本来ウインガーのラカゼットはスピードに恵まれている。チームの3分の2が下部組織出身の選手で占められる中、チームは彼の持ち味を活かすため、周囲には下部組織の後輩である3歳年下のナビル・フェキルやコランタン・トリッソ(現バイエルン・ミュンヘン)、クリントン・エンジエ(現オリンピック・マルセイユ)が配置された。

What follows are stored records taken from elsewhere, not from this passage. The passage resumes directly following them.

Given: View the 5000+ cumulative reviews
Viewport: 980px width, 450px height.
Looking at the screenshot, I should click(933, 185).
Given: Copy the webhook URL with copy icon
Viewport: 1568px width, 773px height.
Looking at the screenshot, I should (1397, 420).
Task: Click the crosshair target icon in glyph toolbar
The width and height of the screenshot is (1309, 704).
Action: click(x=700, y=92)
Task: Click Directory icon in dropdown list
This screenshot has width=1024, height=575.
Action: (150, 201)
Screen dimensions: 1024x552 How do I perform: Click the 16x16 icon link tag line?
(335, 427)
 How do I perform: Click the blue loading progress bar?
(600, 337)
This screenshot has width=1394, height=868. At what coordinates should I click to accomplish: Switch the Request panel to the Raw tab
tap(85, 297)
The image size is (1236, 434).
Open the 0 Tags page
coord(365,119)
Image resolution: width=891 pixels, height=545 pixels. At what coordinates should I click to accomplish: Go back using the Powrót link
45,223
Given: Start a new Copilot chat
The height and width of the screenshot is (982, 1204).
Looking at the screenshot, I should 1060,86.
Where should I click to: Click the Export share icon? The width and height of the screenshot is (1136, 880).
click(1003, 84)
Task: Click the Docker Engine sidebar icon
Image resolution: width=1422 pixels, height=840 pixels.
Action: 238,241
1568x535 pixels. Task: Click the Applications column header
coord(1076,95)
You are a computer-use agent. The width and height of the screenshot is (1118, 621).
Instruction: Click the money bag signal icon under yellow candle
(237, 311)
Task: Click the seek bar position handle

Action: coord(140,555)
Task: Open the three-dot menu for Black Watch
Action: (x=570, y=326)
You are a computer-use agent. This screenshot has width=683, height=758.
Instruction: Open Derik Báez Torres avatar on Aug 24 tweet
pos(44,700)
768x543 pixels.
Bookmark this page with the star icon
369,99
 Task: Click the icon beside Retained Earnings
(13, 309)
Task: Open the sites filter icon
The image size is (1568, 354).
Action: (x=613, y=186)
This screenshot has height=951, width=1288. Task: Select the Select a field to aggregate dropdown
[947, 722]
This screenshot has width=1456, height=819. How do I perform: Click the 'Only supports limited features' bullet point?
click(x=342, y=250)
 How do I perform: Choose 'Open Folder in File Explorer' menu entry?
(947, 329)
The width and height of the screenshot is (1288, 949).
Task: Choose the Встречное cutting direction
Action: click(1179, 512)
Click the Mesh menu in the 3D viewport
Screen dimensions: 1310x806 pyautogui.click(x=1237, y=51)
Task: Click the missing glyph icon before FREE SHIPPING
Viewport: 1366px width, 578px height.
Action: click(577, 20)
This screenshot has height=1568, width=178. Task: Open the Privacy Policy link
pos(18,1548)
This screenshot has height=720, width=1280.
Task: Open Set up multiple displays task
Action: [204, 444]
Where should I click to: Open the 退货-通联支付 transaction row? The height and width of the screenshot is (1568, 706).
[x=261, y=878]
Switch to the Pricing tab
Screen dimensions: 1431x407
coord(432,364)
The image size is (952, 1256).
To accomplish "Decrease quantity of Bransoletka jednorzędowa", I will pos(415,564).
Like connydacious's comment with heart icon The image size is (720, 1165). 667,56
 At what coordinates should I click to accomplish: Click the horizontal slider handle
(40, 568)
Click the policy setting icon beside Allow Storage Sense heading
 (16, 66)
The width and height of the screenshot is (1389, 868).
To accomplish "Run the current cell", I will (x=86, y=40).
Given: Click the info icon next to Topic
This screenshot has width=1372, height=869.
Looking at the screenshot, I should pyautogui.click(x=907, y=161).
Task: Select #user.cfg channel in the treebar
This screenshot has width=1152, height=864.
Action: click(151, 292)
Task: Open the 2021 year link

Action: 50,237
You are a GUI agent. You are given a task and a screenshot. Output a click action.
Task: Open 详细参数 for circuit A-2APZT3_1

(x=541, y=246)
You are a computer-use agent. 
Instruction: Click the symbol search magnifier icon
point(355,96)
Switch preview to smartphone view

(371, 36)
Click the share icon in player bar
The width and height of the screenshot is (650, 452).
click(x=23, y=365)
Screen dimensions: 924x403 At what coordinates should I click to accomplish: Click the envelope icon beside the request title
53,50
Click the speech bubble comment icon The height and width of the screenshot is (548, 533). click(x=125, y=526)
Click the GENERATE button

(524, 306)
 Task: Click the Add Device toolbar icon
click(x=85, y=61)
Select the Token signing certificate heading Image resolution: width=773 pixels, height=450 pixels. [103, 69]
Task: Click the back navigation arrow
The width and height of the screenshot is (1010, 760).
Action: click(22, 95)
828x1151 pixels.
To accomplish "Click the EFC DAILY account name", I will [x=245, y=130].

スピードに恵まれた若手アタッカー3、4人のグループで一気にゴール前まで駆け上がる速攻が組織的に機能し、ラカゼットは27得点を挙げてフランスリーグの得点王とMVPを獲得。そして、フェキルも13得点、トリッソとエンジエが7得点ずつと得点を量産し、このシーズンは総得点72の9割以上をアタッカーが決めたのだ。
“MSN”や“BBC”やブラジルの“3R”のように
つまり、175cmのラカゼットは空中戦でのポストプレーでは機能しないかもしれないが、スピーディーな展開の中で周囲の選手を上手く使う術を持っている。当然、元ウインガーとしてドリブルの鋭さも持っており、FWコンバート以降の3シーズンで連続して20得点以上を記録した。
それはバルセロナの“MSN”やレアル・マドリーの“BBC”のように、スピードと圧倒的な個人能力を持ち合わせながらも周囲と連動できる3人のアタッカーを配し、戦術よりもタレントの組み合わせに託すようになって来ている欧州サッカーのトレンドにも合っているのではないか?
3バックシステムで前線の3人が司令塔と切り込み役、ストライカーのトリオ編成という観点から考えれば、2002年の日韓W杯で優勝したブラジル代表の“3R”こと、ロナウド・リバウド・ロナウジーニョのようなトリオ結成が今季のアーセナルの理想形なのかもしれない。
アーセナルは<3-4-2-1>のシステムを採用しており、2列目のシャドーをエジルとサンチェスが担っている。1トップにもスピードと個人技がありながらワンツーやフリックを駆使できるタレントが求められていた中、ラカゼットはそのリクエストにパーフェクトに応えられるストライカーだろう。